WRITTEN PROBLEM: Render as a Markdown table with columns "Row" and "Line" the lines of the items starting with the line containing "This screenshot has width=960, height=463." and going on through the end of the items. Number each row and leave out blank lines.

Click-target data

════════

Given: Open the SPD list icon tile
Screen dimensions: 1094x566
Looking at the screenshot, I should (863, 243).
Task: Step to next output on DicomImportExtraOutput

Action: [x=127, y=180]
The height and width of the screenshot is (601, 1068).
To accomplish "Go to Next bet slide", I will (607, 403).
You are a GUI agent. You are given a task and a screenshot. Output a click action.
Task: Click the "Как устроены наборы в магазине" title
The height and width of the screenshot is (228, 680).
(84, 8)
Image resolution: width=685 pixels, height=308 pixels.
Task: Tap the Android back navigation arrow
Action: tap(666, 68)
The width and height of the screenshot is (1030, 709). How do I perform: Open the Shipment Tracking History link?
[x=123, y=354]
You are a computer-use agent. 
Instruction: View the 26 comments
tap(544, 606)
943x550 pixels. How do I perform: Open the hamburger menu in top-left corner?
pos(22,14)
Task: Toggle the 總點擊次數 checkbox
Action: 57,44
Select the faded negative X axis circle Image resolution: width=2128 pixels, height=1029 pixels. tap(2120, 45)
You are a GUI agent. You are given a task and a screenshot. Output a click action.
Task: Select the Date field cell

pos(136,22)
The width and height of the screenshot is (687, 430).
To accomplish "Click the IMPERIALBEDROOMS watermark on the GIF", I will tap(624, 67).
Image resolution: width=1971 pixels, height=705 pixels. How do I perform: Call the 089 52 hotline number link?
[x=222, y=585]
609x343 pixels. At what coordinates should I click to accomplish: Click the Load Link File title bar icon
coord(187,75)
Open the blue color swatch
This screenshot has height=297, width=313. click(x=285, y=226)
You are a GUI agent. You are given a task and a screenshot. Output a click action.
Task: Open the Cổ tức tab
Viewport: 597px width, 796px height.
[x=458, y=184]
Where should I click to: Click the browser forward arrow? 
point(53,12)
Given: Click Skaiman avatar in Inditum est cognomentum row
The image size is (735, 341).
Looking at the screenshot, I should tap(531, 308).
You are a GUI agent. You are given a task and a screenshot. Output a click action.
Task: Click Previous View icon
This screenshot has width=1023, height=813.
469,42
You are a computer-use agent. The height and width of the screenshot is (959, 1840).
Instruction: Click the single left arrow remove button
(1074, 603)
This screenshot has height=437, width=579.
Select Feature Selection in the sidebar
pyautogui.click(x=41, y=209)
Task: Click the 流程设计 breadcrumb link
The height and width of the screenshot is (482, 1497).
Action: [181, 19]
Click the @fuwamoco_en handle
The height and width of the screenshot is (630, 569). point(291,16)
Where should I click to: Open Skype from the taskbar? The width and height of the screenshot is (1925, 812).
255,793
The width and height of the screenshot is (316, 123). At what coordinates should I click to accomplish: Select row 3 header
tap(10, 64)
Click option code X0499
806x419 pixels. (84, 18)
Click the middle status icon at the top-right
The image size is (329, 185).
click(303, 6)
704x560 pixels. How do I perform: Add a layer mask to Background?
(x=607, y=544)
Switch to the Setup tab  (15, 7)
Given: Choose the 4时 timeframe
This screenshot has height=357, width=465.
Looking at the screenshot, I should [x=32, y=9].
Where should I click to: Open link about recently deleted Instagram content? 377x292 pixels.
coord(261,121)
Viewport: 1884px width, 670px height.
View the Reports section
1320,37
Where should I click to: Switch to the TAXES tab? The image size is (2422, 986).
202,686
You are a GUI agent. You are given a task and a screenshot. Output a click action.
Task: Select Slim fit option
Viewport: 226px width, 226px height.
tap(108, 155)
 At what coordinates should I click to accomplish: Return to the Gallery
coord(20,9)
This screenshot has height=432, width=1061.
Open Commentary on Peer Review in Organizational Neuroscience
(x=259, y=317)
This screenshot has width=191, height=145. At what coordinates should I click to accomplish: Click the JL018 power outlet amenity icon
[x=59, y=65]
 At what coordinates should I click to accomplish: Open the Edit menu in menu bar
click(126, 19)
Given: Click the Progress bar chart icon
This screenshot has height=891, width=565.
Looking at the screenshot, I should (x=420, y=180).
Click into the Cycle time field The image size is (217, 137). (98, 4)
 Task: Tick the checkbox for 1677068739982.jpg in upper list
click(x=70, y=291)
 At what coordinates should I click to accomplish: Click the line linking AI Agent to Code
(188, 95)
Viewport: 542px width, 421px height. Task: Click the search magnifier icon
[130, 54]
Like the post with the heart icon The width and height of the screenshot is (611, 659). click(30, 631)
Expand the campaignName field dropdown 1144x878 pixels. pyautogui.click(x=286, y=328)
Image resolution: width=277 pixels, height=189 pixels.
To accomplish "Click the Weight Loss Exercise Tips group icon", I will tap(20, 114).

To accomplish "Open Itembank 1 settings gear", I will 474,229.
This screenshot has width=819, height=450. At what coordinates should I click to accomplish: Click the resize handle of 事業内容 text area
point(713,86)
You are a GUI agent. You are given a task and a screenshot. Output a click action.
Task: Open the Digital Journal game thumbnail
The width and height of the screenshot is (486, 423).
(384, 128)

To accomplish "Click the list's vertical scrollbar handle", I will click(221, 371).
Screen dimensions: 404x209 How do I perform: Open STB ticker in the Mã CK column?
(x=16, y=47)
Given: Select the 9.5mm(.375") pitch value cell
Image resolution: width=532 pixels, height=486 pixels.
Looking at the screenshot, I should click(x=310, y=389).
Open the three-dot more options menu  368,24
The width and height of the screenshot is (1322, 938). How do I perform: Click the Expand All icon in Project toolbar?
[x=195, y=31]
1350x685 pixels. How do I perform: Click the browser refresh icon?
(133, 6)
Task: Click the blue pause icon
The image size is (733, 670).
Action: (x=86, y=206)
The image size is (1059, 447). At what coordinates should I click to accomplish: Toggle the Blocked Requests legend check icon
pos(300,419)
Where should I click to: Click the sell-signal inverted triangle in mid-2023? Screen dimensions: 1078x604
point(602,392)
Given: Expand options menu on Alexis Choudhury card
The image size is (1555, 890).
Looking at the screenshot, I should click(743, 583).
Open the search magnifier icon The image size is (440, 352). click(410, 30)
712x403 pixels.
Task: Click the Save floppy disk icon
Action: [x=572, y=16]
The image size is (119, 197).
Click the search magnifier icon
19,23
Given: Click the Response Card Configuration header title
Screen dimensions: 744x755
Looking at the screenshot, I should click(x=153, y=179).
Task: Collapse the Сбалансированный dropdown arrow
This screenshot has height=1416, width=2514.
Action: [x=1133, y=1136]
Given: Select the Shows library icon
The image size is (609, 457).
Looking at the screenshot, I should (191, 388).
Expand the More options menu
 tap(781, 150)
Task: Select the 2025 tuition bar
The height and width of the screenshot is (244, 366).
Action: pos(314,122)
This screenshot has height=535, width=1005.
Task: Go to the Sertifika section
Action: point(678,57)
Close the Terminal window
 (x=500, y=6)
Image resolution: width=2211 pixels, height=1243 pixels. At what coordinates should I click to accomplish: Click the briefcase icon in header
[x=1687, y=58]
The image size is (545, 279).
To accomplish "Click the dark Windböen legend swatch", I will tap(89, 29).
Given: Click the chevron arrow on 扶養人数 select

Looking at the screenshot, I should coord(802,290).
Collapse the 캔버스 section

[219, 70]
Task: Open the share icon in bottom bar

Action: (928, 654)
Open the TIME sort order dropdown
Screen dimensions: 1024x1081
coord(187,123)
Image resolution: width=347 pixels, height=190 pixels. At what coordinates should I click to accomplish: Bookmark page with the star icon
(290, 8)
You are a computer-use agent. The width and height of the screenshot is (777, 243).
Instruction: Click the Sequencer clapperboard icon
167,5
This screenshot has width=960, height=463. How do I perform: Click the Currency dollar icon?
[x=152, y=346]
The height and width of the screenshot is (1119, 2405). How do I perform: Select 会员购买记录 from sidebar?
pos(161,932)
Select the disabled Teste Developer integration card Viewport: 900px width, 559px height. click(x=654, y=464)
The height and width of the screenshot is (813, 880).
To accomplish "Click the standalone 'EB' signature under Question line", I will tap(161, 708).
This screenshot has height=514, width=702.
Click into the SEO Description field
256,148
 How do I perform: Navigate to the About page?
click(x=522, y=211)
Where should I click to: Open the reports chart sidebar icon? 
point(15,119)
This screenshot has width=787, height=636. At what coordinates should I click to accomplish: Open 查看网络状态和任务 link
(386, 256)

════════

WRITTEN RESPONSE:
| Row | Line |
|---|---|
| 1 | This screenshot has width=960, height=463. How do I perform: Click the Currency dollar icon? |
| 2 | [x=152, y=346] |
| 3 | The height and width of the screenshot is (1119, 2405). How do I perform: Select 会员购买记录 from sidebar? |
| 4 | pos(161,932) |
| 5 | Select the disabled Teste Developer integration card Viewport: 900px width, 559px height. click(x=654, y=464) |
| 6 | The height and width of the screenshot is (813, 880). |
| 7 | To accomplish "Click the standalone 'EB' signature under Question line", I will tap(161, 708). |
| 8 | This screenshot has height=514, width=702. |
| 9 | Click into the SEO Description field |
| 10 | 256,148 |
| 11 |  How do I perform: Navigate to the About page? |
| 12 | click(x=522, y=211) |
| 13 | Where should I click to: Open the reports chart sidebar icon?  |
| 14 | point(15,119) |
| 15 | This screenshot has width=787, height=636. At what coordinates should I click to accomplish: Open 查看网络状态和任务 link |
| 16 | (386, 256) |